====== Material provided ======
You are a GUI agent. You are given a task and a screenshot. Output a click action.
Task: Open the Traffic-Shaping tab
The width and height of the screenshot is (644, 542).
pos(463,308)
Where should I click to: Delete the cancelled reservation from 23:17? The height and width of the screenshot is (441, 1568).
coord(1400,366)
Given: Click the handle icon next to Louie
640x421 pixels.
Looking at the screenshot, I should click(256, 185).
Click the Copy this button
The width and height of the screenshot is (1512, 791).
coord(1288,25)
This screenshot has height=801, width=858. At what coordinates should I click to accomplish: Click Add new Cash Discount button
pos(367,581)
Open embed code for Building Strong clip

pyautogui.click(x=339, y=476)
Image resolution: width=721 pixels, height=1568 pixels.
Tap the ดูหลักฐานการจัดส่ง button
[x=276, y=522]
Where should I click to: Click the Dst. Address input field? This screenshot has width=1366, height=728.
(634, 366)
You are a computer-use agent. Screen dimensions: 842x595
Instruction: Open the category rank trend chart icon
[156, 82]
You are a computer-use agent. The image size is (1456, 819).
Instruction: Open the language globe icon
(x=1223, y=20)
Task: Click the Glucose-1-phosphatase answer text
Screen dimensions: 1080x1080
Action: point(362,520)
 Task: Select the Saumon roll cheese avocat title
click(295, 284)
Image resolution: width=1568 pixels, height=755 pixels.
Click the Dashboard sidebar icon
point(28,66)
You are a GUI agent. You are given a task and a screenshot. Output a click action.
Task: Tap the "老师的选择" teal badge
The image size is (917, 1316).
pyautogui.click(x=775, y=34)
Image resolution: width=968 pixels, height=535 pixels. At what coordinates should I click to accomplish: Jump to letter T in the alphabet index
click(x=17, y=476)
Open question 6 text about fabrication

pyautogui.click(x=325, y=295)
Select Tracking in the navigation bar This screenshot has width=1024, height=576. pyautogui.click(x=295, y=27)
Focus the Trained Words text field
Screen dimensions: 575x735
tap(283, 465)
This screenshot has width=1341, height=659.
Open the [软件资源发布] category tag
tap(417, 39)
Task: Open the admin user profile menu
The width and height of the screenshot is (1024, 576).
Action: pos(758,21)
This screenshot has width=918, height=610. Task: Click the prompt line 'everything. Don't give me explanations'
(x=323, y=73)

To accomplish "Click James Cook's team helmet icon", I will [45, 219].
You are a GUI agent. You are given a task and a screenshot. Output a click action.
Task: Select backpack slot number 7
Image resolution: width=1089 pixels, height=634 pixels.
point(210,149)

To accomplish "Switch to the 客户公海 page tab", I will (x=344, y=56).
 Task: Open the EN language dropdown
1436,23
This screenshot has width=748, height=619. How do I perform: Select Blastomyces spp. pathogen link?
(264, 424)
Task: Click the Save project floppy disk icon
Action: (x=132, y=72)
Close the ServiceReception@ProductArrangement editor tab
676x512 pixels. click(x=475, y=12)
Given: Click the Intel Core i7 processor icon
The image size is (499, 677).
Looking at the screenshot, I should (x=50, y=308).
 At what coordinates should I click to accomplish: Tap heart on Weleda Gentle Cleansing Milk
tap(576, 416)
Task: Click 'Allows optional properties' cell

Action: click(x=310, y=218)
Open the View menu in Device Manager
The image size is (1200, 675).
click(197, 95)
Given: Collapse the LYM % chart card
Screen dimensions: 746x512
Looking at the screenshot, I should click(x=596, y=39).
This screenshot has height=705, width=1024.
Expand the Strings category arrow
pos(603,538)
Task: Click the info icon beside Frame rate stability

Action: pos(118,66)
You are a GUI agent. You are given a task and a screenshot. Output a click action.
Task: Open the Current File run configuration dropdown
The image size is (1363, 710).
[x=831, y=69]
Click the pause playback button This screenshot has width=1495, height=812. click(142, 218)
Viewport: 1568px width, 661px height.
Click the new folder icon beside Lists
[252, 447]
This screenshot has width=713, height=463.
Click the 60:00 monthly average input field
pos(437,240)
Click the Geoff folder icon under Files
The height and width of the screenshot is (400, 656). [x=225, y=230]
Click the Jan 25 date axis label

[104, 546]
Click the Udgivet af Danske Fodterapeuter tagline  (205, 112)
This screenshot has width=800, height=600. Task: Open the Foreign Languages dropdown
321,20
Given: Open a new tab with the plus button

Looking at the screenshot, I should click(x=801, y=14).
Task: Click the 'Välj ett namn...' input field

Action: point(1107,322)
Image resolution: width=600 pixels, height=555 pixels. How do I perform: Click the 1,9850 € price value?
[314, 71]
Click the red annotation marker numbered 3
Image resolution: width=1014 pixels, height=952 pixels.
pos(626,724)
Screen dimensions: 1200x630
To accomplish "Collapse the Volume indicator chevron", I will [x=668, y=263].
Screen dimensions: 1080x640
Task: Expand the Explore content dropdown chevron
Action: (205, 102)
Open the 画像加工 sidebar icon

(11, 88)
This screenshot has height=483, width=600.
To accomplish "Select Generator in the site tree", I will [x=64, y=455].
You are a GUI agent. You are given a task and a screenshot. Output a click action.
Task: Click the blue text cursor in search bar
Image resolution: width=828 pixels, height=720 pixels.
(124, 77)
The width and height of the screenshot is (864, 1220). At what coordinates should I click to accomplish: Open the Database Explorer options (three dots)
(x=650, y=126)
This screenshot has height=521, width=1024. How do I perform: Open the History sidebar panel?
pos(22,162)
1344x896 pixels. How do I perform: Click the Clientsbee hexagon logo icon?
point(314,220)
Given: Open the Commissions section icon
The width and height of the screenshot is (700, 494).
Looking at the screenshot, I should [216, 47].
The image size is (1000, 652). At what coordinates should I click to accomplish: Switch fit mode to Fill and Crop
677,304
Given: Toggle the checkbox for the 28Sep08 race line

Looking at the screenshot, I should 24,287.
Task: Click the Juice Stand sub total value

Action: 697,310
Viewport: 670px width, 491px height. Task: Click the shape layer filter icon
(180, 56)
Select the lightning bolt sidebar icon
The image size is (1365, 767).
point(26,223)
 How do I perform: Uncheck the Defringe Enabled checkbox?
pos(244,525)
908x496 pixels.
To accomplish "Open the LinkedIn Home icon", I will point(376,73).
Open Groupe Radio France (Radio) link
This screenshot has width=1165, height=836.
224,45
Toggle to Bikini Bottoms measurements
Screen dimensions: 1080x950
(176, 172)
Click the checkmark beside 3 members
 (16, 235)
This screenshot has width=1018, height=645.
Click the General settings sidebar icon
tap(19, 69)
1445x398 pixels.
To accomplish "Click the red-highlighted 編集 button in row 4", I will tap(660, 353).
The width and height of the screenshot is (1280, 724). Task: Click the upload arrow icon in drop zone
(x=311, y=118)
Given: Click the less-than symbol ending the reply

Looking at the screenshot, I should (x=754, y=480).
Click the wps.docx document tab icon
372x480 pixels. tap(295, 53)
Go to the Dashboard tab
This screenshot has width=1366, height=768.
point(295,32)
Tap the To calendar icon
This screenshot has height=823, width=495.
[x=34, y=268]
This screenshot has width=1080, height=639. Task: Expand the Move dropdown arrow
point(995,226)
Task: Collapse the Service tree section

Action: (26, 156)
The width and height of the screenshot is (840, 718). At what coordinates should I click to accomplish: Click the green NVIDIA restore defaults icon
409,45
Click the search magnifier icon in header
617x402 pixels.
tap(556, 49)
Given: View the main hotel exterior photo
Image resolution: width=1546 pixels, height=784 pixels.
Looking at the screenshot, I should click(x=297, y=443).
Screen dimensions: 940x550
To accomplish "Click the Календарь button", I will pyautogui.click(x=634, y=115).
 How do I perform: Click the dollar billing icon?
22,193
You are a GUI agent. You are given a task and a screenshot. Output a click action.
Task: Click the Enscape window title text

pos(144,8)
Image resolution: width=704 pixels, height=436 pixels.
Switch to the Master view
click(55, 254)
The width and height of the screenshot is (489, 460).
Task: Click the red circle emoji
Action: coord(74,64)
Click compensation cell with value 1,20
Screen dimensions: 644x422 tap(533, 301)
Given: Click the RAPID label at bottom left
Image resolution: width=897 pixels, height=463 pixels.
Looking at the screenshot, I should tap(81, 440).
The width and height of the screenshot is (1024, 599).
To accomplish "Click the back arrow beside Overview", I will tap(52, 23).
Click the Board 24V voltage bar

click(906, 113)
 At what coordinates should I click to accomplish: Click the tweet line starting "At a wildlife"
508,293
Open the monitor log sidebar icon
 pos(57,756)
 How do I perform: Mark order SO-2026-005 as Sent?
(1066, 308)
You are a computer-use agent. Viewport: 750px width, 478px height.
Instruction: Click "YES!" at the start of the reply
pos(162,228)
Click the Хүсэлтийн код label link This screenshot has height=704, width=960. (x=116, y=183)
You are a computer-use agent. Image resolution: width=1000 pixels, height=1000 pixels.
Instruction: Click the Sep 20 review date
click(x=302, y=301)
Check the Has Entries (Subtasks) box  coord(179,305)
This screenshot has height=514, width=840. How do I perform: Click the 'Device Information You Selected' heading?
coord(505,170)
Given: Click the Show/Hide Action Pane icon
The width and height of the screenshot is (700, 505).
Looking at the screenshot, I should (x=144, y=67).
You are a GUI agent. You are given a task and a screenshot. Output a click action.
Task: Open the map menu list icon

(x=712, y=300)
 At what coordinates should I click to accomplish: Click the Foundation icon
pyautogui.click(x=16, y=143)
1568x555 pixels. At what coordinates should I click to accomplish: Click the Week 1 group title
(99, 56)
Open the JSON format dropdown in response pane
======
What to produce: Among the entries above, find the line with "Instruction: Open the category" and the line with "Task: Select backpack slot number 7"; give again exactly these two lines and all lines between them.

Reply to the task:
Instruction: Open the category rank trend chart icon
[156, 82]
You are a computer-use agent. The image size is (1456, 819).
Instruction: Open the language globe icon
(x=1223, y=20)
Task: Click the Glucose-1-phosphatase answer text
Screen dimensions: 1080x1080
Action: point(362,520)
 Task: Select the Saumon roll cheese avocat title
click(295, 284)
Image resolution: width=1568 pixels, height=755 pixels.
Click the Dashboard sidebar icon
point(28,66)
You are a GUI agent. You are given a task and a screenshot. Output a click action.
Task: Tap the "老师的选择" teal badge
The image size is (917, 1316).
pyautogui.click(x=775, y=34)
Image resolution: width=968 pixels, height=535 pixels. At what coordinates should I click to accomplish: Jump to letter T in the alphabet index
click(x=17, y=476)
Open question 6 text about fabrication

pyautogui.click(x=325, y=295)
Select Tracking in the navigation bar This screenshot has width=1024, height=576. pyautogui.click(x=295, y=27)
Focus the Trained Words text field
Screen dimensions: 575x735
tap(283, 465)
This screenshot has width=1341, height=659.
Open the [软件资源发布] category tag
tap(417, 39)
Task: Open the admin user profile menu
The width and height of the screenshot is (1024, 576).
Action: pos(758,21)
This screenshot has width=918, height=610. Task: Click the prompt line 'everything. Don't give me explanations'
(x=323, y=73)

To accomplish "Click James Cook's team helmet icon", I will [45, 219].
You are a GUI agent. You are given a task and a screenshot. Output a click action.
Task: Select backpack slot number 7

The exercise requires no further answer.